Witam Wszystkich. Posiadam w autku instalacje gazową nie używaną przez ok. 1,5 roku... wczesniej
funkcjonowala znakomicie. Ostatnio zatankowalem gaz do niej i probowalem ja odpalic podczas
jazdy. Stanołem na poboczu i auto chodzilo na malych obrotach ok 10(na obrotomierzu) nie
zwiekszal sie .. po otwarciu maski zauwazylem ze tam gdzie jest reduktor tak jak by uciekal
gaz bo byl caly zasniedziony... tam gdzie jest takie pokretelko do regulacji.. czy mozna to
samemu naprawic? bylem sie pytac o naprawe to powiedziano mi ze kolejki sa bardzo dlugie i
musze poczekac 2 tygodnie a juz tera chcialbym poczuc roznice w portfelu
Rozumiem ze wokol samochodu czuc bylo wyraznie gaz.

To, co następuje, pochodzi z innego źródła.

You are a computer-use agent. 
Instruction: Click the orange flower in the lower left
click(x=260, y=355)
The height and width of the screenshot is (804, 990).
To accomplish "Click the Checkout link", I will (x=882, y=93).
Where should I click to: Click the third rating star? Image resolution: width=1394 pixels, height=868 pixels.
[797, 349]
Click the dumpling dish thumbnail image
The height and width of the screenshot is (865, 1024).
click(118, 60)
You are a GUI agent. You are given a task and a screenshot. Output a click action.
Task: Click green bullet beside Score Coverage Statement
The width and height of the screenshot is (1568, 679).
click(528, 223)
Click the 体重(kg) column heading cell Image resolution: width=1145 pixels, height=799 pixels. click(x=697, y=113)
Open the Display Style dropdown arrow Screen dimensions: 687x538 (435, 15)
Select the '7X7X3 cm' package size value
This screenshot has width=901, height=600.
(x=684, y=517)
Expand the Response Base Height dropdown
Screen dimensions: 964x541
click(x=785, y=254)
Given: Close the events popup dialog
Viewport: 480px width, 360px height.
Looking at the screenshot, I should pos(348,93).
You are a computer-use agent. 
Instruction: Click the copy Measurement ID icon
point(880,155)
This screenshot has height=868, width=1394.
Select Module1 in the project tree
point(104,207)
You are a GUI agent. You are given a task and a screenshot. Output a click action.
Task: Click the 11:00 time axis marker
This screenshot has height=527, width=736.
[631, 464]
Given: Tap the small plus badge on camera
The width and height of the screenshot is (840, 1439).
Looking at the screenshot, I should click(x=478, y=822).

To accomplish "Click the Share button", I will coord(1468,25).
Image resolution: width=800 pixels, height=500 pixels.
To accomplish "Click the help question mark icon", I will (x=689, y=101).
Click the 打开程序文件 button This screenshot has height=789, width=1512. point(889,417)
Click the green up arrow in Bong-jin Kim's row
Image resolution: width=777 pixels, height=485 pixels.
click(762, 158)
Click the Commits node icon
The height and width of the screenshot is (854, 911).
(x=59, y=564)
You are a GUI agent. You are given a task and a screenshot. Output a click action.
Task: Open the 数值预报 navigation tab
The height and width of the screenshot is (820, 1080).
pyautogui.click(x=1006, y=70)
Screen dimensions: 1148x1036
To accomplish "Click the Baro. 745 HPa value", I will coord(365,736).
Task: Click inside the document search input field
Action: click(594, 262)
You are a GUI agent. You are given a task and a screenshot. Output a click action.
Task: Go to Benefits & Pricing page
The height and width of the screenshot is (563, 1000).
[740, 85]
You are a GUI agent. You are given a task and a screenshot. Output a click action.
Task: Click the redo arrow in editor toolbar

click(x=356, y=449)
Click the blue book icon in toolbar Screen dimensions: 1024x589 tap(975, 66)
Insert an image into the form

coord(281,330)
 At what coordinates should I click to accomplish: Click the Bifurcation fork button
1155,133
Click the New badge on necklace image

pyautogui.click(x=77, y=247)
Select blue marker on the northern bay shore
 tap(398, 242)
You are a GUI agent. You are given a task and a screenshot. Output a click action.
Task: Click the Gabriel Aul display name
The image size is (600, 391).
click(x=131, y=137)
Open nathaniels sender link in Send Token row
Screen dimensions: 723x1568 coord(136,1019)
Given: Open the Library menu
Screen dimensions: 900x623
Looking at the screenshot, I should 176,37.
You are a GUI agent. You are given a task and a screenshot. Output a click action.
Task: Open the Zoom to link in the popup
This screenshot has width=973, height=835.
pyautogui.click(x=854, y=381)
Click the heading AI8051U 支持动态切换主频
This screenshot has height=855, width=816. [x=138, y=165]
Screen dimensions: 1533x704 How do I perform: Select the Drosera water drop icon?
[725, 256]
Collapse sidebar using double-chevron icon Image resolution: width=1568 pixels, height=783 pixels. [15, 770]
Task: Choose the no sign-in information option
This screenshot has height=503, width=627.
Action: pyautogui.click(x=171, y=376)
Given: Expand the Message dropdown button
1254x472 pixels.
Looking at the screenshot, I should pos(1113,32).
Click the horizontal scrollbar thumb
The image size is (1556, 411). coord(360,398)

Jesli tak to sprawdz sobie typ i producenta parownika i sprobuj poszukac zestawu naprawczego (zestaw membran gumek i dzwigni). Jesli nie boisz sie pracy z gazem i uwaznie rozbierzesz stary parownik powinienes dac sobie rade z regeneracja wowczas koszt ok 100 zl zaleznie od typu parownika + regulacja.